** START OF EXTRACT PROVIDED **

Sackett Street Writers Workshop: Pens down, bottoms up
At the end of every session of the
Sackett Street Writers' Workshop, a Brooklyn-based organization started in 2002 to help writers get their stuff together, the class participants gather at a bar. On Wednesday night, yours truly, who'd taken the estimable and very pregnant Julia Fierro's novel-writing
workshop this February and March, along with several other writers got together at
Freddy's Bar on Dean Street in Brooklyn, which was recently
featured on National Public Radio for its live opera performances (!), to read some of our stuff. We'd been allotted five minutes each.
Well, trying to keep novelists to five minutes is like asking a politician if he or she'd like to say a few words. Most of us managed to keep it relatively brief, much to the relief of our posses who'd shown up to support us. I'd like to take this opportunity to thank mine: in alphabetical order,
Kathy Chetkovich, Tim Cramer,
Len Egert,
Stefanie Glick,
Tim Keating,
Mia MacDonald, and
Amy Trakinski. I'd like to thank them for laughing in the right places, and for not vomiting.
I decided to read a self-contained short story rather than an excerpt. And if
you want to read what
I read, which clocked in at just over seven minutes, then you just need to click below.
Fçñp
It was clear to the Vegans we were a sad disappointment. Their three eyelids drooped during our envoy’s admittedly long-winded speech promising the most amicable of stellar relationships, and some yawned openly during the poorly edited but, we thought, moving presentation of life on our planet.
“We assumed you’d be taller,” said Kaj, their interpreter, to me at the reception afterwards. “You sounded more impressive in your transmissions.” I nodded, and diplomatically blamed the misperception on ripples in the space-time continuum. “But what about the content?” piped up Hïngë, the one in our group most eager to impress (understandably so, since he was a moon dweller). Kaj nodded both his heads and scratched an extensively punctured ear. “Well, it was interesting,” he mumbled, “in a rather obvious, sociological way. If you know what I mean.” Nobody did, but we said nothing and glanced anxiously at Hïngë. Thankfully, he simply grunted and shrugged his dorsal fin, allowing his fragile sense of the importance of cordial international relations to overrule his tendency to project poisonous phlegm in a spectacular arc at those he disliked. We all sipped our
frakorlis and the moment passed.

** END OF EXTRACT PROVIDED **
** START OF INFORMATION SHOWN **

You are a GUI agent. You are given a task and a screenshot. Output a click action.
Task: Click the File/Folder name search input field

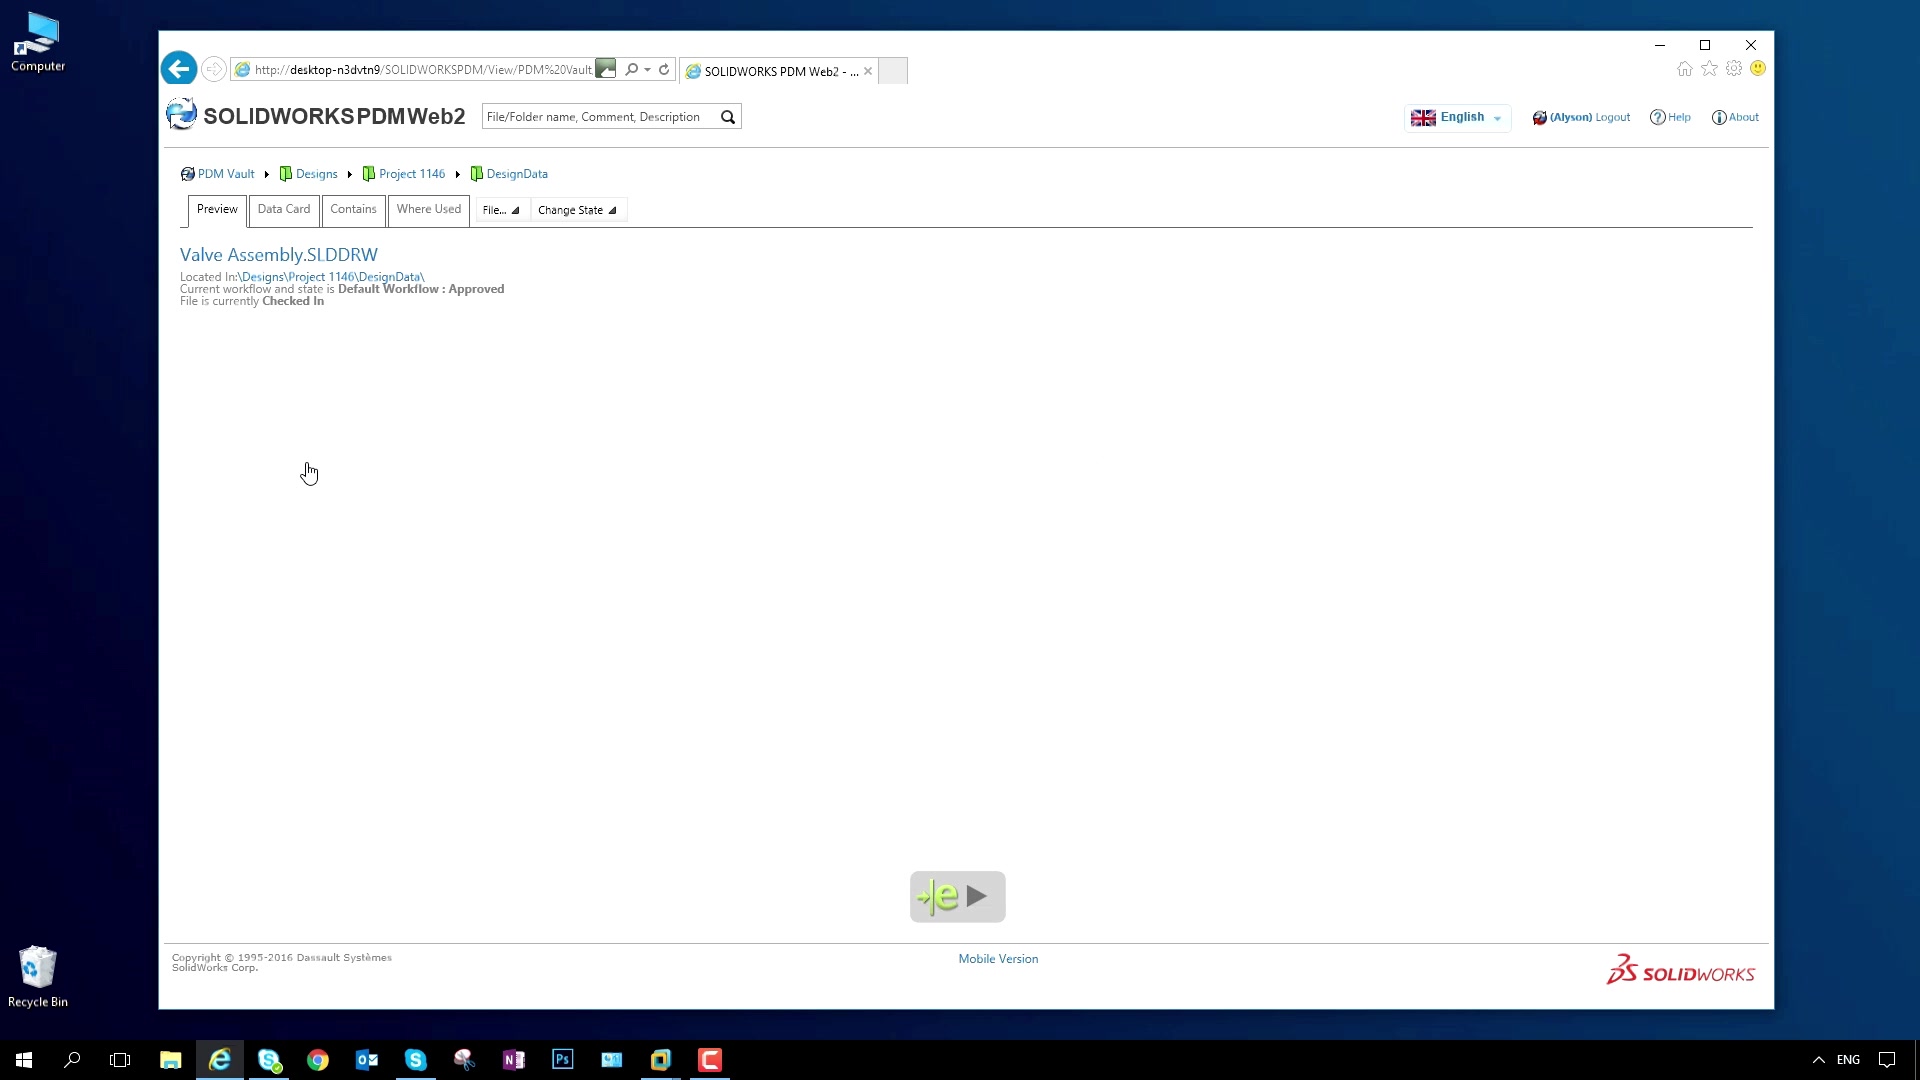[x=599, y=116]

** END OF INFORMATION SHOWN **

* WRITTEN EXERCISE: Quote in full, word for word, the post about the Sackett Street Writers Workshop reading at Freddy's Bar. The material was taken from a different source.

* CORRECT RESULT:
Sackett Street Writers Workshop: Pens down, bottoms up
At the end of every session of the
Sackett Street Writers' Workshop, a Brooklyn-based organization started in 2002 to help writers get their stuff together, the class participants gather at a bar. On Wednesday night, yours truly, who'd taken the estimable and very pregnant Julia Fierro's novel-writing
workshop this February and March, along with several other writers got together at
Freddy's Bar on Dean Street in Brooklyn, which was recently
featured on National Public Radio for its live opera performances (!), to read some of our stuff. We'd been allotted five minutes each.
Well, trying to keep novelists to five minutes is like asking a politician if he or she'd like to say a few words. Most of us managed to keep it relatively brief, much to the relief of our posses who'd shown up to support us. I'd like to take this opportunity to thank mine: in alphabetical order,
Kathy Chetkovich, Tim Cramer,
Len Egert,
Stefanie Glick,
Tim Keating,
Mia MacDonald, and
Amy Trakinski. I'd like to thank them for laughing in the right places, and for not vomiting.
I decided to read a self-contained short story rather than an excerpt. And if
you want to read what
I read, which clocked in at just over seven minutes, then you just need to click below.
Fçñp
It was clear to the Vegans we were a sad disappointment. Their three eyelids drooped during our envoy’s admittedly long-winded speech promising the most amicable of stellar relationships, and some yawned openly during the poorly edited but, we thought, moving presentation of life on our planet.
“We assumed you’d be taller,” said Kaj, their interpreter, to me at the reception afterwards. “You sounded more impressive in your transmissions.” I nodded, and diplomatically blamed the misperception on ripples in the space-time continuum. “But what about the content?” piped up Hïngë, the one in our group most eager to impress (understandably so, since he was a moon dweller). Kaj nodded both his heads and scratched an extensively punctured ear. “Well, it was interesting,” he mumbled, “in a rather obvious, sociological way. If you know what I mean.” Nobody did, but we said nothing and glanced anxiously at Hïngë. Thankfully, he simply grunted and shrugged his dorsal fin, allowing his fragile sense of the importance of cordial international relations to overrule his tendency to project poisonous phlegm in a spectacular arc at those he disliked. We all sipped our
frakorlis and the moment passed.